● **Set problem A**: In the entries, rewrite the lines from the one containing "Given: Click the Save Changes button" up to and including the one containing "Looking at the screenshot, I should click(x=670, y=618).", replacing "Save Changes" with "Apply Changes" and leaving everything else unchanged.

Skip to content

mlflow_with_gcp_backend

Documentation for ExperimentsManagerWithGCPBackend

Functionality

This class provides a wrapper over the mlflow package to manage fine-tuning experiments with a Google Cloud backend. It integrates MLFlow tracking with GCP services, managing artifacts via Google Cloud Storage and applying retry strategies on API errors.

Parameters

  • tracking_uri: URL of the MLFlow server.
  • gcp_credentials: GCP credentials (Pydantic model with project and bucket details).
  • main_metric: Primary metric name for evaluating experiments.
  • plugin_name: Name of the fine-tuning method used.
  • accumulators: List of metric accumulators for logging.
  • is_loss: Boolean indicating if the main metric represents a loss.
  • n_top_runs: Number of top parameter groups to consider.
  • requirements: Extra requirements for logging models to MLflow.
  • retry_config: Configuration for retry policies.

Usage

Purpose: To manage MLFlow experiments by leveraging GCP storage for artifact management, while extending core experiment functionalities.

Inheritance: Inherits from ExperimentsManager, adding GCP backend integration.

● **Set problem B**: Continue the documentation for ExperimentsManagerWithGCPBackend from where it stops.

● **Data records**:

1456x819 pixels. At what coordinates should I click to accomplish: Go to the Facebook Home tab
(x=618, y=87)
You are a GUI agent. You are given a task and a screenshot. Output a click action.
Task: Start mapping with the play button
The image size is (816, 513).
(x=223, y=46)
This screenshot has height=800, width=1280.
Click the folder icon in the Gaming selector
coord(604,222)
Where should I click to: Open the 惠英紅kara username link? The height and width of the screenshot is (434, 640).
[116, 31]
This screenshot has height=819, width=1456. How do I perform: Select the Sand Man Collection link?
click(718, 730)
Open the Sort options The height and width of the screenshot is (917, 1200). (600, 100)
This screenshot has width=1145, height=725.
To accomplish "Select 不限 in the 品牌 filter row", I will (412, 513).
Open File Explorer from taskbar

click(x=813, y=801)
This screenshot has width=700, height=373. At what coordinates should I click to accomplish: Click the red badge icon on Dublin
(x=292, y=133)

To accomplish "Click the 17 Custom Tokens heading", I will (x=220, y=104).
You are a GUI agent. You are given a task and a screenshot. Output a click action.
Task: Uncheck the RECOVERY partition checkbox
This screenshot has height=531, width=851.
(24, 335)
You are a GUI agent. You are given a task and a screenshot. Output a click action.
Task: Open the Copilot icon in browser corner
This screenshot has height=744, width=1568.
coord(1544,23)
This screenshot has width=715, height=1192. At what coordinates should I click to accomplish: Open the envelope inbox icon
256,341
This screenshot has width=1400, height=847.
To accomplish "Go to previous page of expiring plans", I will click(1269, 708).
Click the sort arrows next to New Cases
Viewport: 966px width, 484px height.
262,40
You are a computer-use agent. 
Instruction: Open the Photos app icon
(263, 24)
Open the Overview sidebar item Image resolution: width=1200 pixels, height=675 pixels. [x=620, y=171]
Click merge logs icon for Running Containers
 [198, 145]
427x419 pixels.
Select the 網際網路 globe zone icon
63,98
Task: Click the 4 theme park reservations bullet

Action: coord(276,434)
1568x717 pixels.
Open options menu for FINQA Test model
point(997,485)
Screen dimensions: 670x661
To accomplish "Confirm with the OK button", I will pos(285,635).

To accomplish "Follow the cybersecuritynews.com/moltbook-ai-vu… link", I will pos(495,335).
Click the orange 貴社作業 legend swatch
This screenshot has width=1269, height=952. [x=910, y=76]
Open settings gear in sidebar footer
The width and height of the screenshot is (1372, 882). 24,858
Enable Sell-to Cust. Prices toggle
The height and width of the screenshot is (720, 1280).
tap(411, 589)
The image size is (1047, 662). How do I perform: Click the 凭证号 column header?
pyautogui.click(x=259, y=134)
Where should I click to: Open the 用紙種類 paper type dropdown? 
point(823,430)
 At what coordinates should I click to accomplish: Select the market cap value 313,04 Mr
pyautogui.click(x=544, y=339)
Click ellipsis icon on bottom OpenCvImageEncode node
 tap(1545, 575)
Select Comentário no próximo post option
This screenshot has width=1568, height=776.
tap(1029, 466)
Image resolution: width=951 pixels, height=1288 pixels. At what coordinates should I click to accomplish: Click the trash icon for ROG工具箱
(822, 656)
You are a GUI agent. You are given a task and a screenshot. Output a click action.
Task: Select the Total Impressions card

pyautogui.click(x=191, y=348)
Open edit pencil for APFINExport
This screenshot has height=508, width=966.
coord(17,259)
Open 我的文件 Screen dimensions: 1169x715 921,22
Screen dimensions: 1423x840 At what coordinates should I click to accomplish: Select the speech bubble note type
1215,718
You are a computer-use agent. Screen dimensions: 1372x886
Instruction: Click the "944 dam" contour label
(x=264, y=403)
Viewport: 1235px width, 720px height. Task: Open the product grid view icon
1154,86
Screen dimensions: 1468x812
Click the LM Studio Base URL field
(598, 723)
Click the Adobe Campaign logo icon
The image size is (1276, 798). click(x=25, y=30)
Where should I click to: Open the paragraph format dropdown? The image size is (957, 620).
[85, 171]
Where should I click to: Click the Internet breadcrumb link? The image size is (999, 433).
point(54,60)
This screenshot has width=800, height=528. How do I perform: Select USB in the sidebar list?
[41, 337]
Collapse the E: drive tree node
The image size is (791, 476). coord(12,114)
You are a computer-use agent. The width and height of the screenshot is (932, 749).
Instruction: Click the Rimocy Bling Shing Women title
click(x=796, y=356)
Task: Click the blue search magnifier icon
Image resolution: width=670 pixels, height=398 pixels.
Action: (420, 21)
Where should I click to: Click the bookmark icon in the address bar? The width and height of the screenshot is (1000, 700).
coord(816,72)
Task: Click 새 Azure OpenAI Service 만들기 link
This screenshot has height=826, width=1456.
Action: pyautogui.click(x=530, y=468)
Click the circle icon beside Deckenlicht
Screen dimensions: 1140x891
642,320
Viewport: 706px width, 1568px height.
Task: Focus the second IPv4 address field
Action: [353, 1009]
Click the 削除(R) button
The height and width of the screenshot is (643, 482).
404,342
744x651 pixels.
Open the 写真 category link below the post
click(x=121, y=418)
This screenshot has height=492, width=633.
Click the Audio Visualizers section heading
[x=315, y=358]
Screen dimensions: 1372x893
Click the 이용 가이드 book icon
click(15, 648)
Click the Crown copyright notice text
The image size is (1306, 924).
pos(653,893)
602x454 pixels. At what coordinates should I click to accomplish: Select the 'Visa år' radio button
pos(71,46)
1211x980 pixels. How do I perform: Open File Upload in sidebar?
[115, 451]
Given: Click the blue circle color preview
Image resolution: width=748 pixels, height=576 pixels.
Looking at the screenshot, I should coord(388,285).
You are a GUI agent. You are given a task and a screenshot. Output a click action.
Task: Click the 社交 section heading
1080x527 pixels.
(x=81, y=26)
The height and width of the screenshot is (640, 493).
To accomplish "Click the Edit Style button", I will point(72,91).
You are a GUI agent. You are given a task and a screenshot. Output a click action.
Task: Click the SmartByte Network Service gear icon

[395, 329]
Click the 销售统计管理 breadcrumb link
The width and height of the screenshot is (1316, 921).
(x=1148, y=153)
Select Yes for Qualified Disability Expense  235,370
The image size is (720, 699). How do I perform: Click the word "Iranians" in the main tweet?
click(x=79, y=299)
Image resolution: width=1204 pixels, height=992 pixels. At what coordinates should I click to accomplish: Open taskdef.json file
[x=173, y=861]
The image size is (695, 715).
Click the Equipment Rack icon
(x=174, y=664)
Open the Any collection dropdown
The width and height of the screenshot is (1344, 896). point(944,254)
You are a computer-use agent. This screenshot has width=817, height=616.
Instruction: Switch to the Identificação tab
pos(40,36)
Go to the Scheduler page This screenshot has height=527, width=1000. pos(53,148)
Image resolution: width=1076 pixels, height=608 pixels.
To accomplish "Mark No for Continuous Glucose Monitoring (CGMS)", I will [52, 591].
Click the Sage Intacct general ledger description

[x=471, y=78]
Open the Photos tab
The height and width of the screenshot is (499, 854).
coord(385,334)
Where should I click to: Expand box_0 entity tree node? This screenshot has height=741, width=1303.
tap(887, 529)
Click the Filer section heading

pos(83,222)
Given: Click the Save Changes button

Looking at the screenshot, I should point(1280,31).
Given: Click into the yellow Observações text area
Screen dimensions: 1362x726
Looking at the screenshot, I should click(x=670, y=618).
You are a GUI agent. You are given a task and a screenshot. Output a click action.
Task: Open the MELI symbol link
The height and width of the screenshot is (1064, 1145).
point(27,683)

● **Output A**:
Given: Click the Apply Changes button

Looking at the screenshot, I should point(1280,31).
Given: Click into the yellow Observações text area
Screen dimensions: 1362x726
Looking at the screenshot, I should click(x=670, y=618).

● **Output B**:
Example

manager = ExperimentsManagerWithGCPBackend(
    tracking_uri="http://mlflow.server",
    gcp_credentials=GCPCredentials(
        project_id="your_project_id",
        bucket_name="your_bucket_name",
        client_email="your_email",
        private_key="your_private_key",
        private_key_id="your_key_id"
    ),
    main_metric="accuracy",
    plugin_name="fine_tuning",
    accumulators=[],
    is_loss=False,
    n_top_runs=10,
    requirements=None,
    retry_config=None
)

Documentation for ExperimentsManagerWithGCPBackend.is_retryable_error

Functionality

This method checks if an exception encountered from Google Cloud Storage is retryable. Specifically, if the exception is a GoogleAPIError with HTTP status code 500 or above, it logs an error message and returns True. Otherwise, it returns False.

Parameters

  • e: Exception instance to check. Usually a GoogleAPIError object.

Usage

  • Purpose - Determine if a GCP error is retryable for retry logic.

Example

from google.api_core.exceptions import GoogleAPIError

# Example of using is_retryable_error
error = GoogleAPIError('Server error', code=500)
if instance.is_retryable_error(error):
    # implement retry mechanism
    pass

Documentation for ExperimentsManagerWithGCPBackend._delete_model

Functionality

This method deletes model artifact files stored in Google Cloud Storage. It uses the MLflow run information to obtain the artifact URI, extracts the object path using the provided GCP bucket name, and deletes the file from the bucket using the GCP client.

Parameters

  • run_id: Identifier for the experiment run used to obtain model info.
  • experiment_id: Identifier for the experiment. Although not currently used, it may be used for logging or future extensions.

Usage

  • Purpose: Remove a stored model's files after experiment cleanup.

Example

manager = ExperimentsManagerWithGCPBackend(
    tracking_uri,
    gcp_credentials,
    main_metric,
    plugin_name,
    accumulators
)
success = manager._delete_model(run_id="run_123", experiment_id="exp_456")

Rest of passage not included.